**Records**
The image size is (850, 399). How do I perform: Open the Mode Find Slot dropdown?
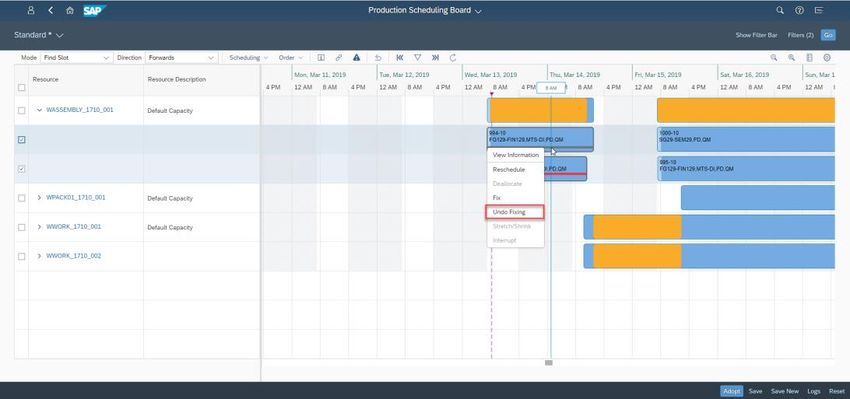click(76, 57)
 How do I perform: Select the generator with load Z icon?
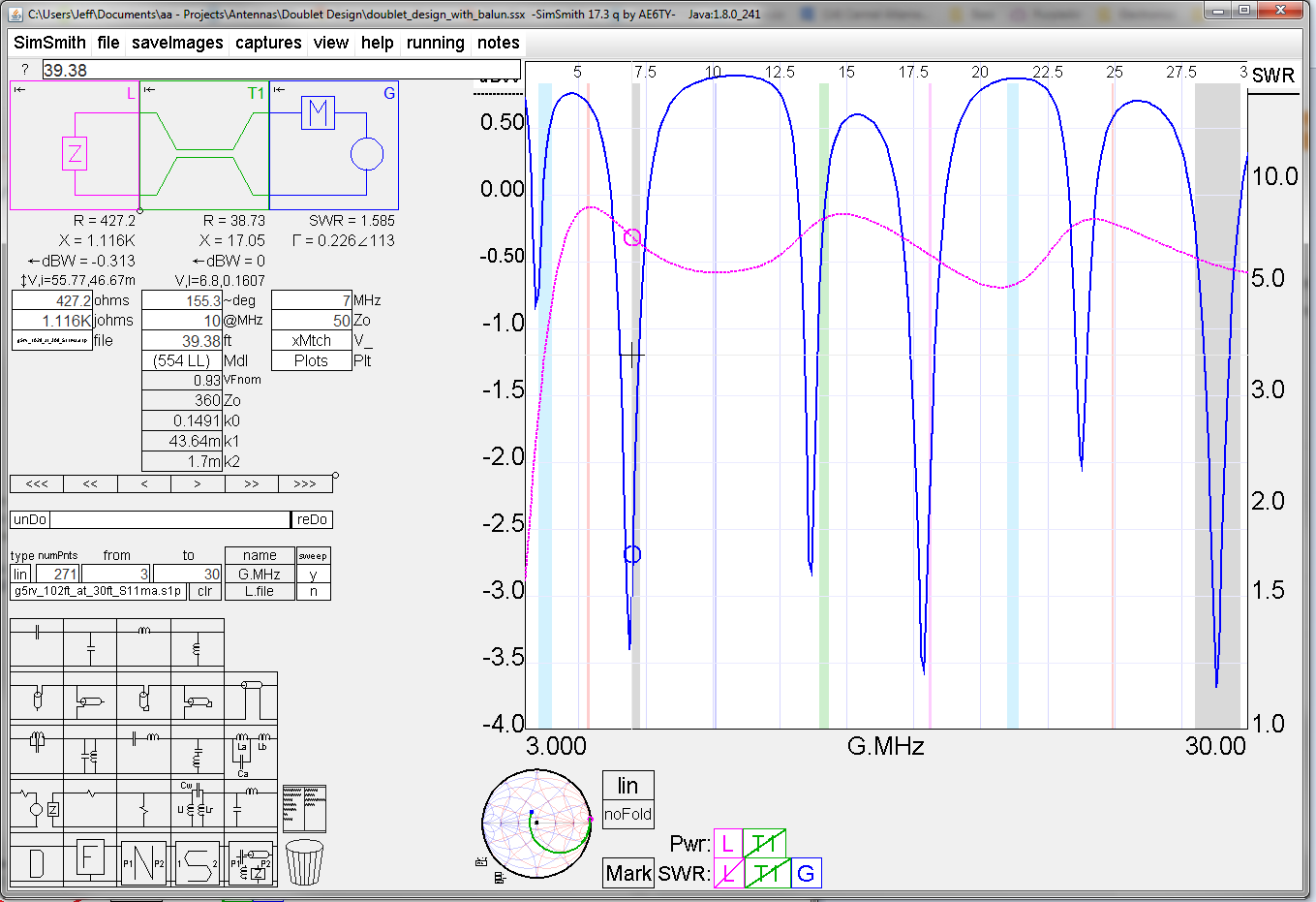tap(36, 808)
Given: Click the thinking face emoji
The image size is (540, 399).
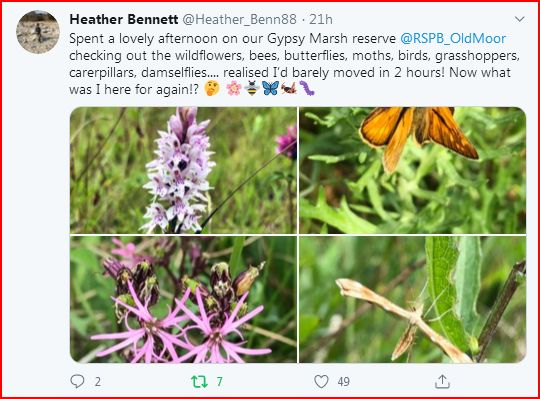Looking at the screenshot, I should coord(212,88).
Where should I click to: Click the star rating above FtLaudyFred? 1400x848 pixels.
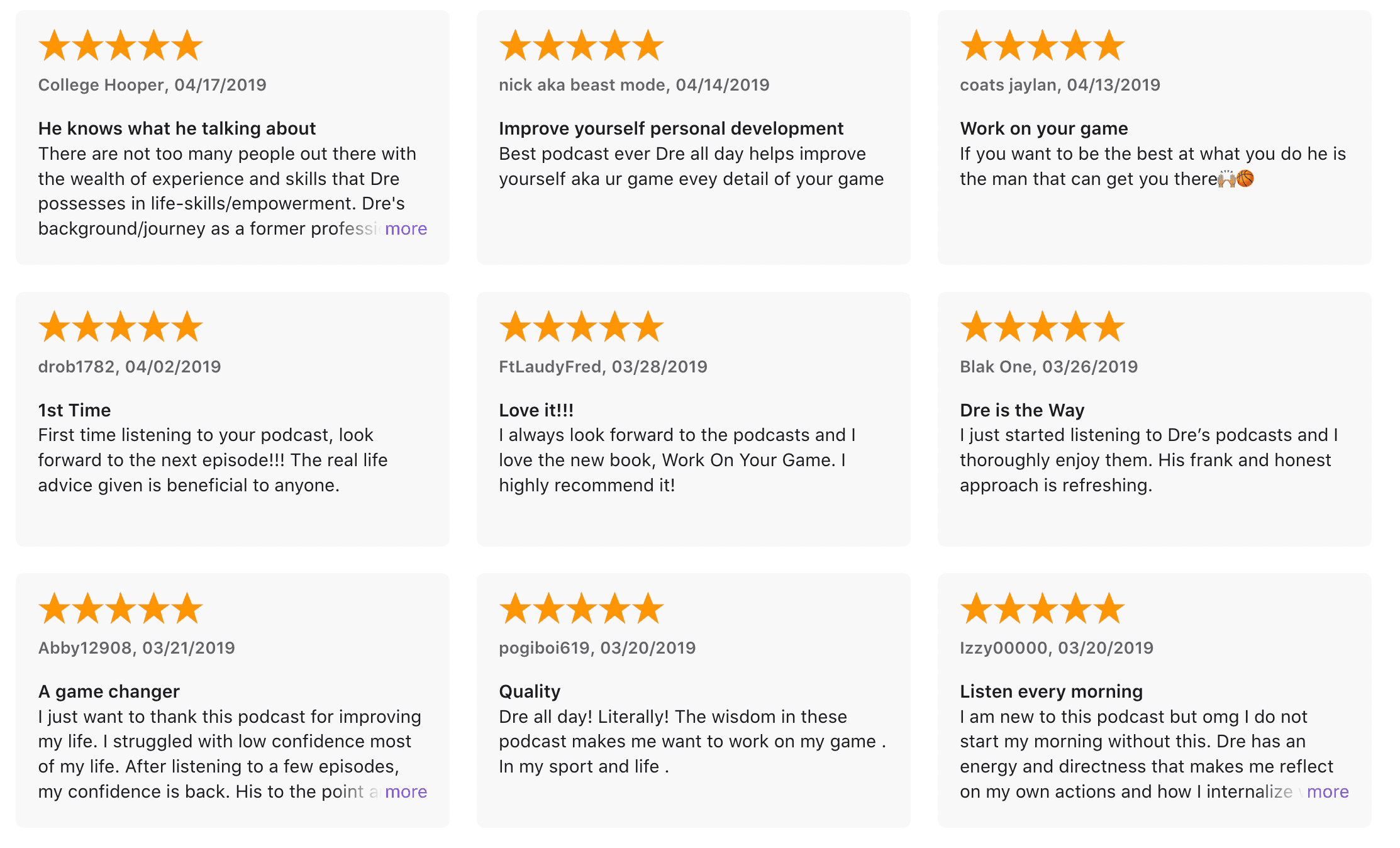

**EXERCISE REQUIREMENTS**
Pick out each line of the records above that contains the word "perform" and copy those lines in full.

**CORRECT ANSWER**
The image size is (850, 399). How do I perform: Open the Mode Find Slot dropdown?
 How do I perform: Select the generator with load Z icon?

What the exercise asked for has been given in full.